TASK GOAL: The entries shown below are to be printed in full, unaltered.

[Items from a data source]
_ _ _ _ _ _ _

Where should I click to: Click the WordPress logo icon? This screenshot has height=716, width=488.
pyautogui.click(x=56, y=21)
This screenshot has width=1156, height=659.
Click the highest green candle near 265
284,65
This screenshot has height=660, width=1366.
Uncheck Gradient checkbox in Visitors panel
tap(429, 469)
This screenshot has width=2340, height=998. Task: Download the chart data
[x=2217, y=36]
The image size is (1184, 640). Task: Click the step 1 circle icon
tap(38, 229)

_ _ _ _ _ _ _

RESPONSE AREA:
Where should I click to: Click the WordPress logo icon? This screenshot has height=716, width=488.
pyautogui.click(x=56, y=21)
This screenshot has width=1156, height=659.
Click the highest green candle near 265
284,65
This screenshot has height=660, width=1366.
Uncheck Gradient checkbox in Visitors panel
tap(429, 469)
This screenshot has width=2340, height=998. Task: Download the chart data
[x=2217, y=36]
The image size is (1184, 640). Task: Click the step 1 circle icon
tap(38, 229)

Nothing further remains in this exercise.